BEGIN Provided material
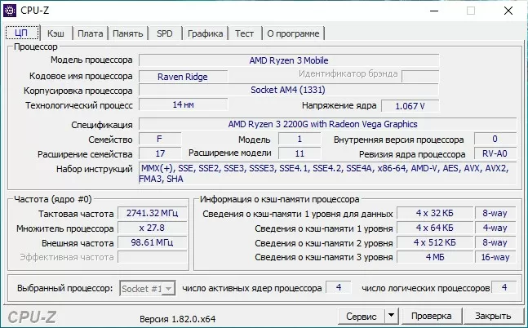
Task: Open the Тест benchmark tab
Action: coord(244,33)
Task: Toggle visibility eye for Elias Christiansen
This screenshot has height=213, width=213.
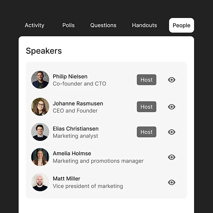Action: (x=172, y=132)
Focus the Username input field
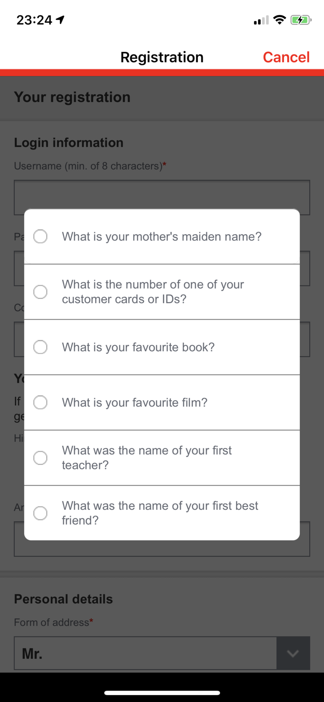This screenshot has width=324, height=702. (x=162, y=197)
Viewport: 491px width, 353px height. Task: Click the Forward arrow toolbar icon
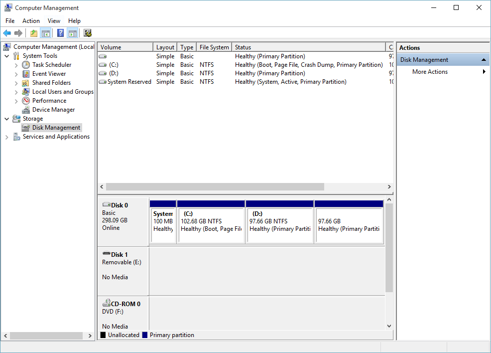point(18,33)
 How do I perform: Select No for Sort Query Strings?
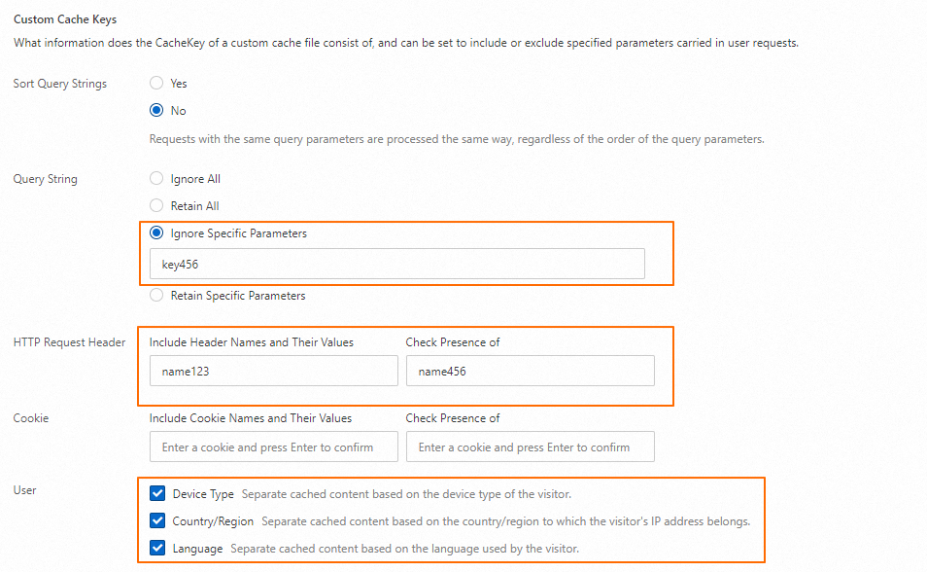coord(156,111)
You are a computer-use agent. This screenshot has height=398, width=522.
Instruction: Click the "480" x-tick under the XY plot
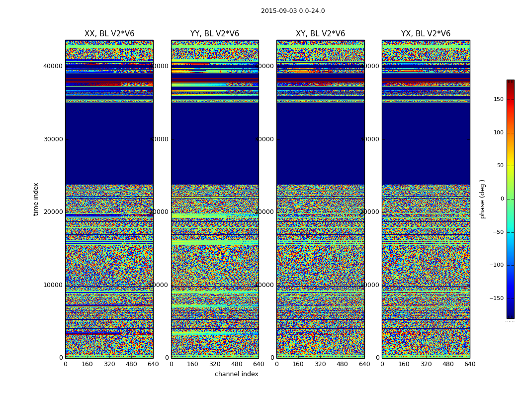coord(342,364)
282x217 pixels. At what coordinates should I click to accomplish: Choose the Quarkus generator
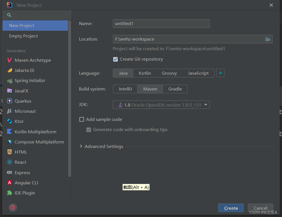[23, 101]
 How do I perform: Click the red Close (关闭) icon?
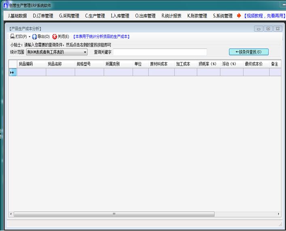click(55, 36)
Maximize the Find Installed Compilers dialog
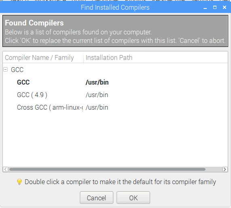The image size is (231, 208). coord(215,7)
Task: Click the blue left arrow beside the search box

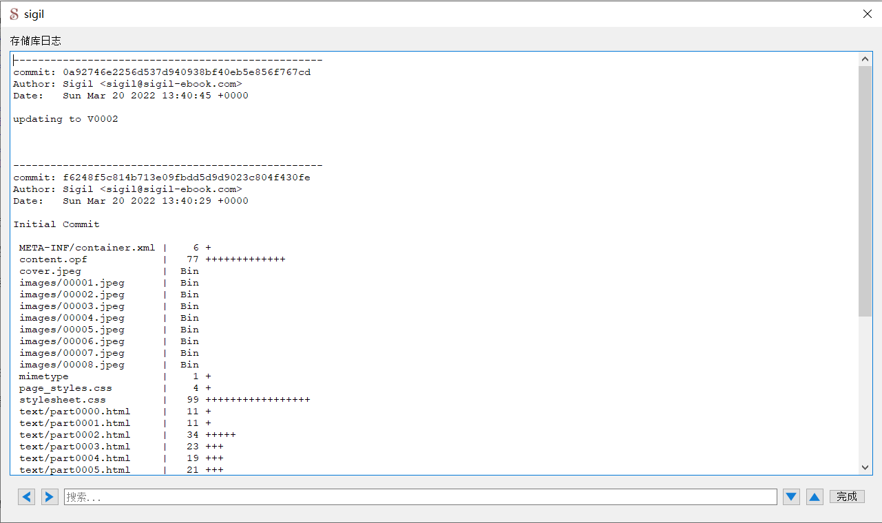Action: click(25, 496)
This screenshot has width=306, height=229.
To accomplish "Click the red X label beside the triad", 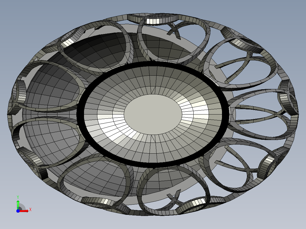I will (x=30, y=210).
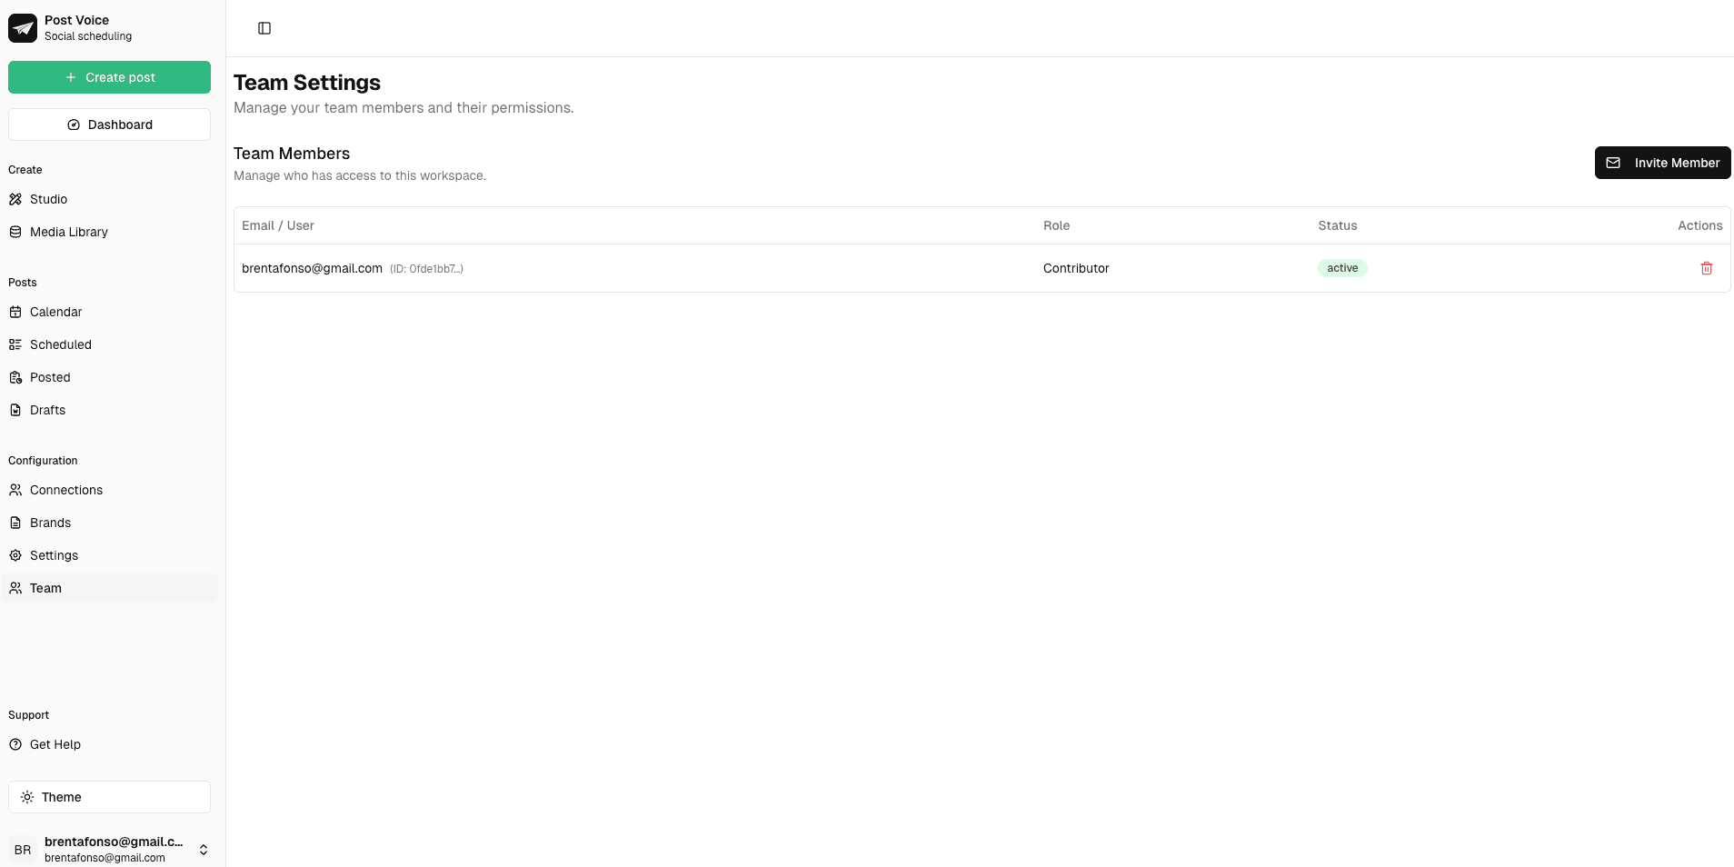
END Provided material
◆ **Problem to solve**: Print exactly the lines above that run from the one with "282x217 pixels. At" down to the one with "This screenshot has width=306, height=229.", and omit the pictures.

◆ **Result of the exercise**:
282x217 pixels. At what coordinates should I click to accomplish: Choose the Quarkus generator
[23, 101]
 How do I perform: Click the red Close (关闭) icon?
click(55, 36)
Maximize the Find Installed Compilers dialog
The image size is (231, 208). coord(215,7)
Task: Click the blue left arrow beside the search box

Action: click(25, 496)
This screenshot has width=306, height=229.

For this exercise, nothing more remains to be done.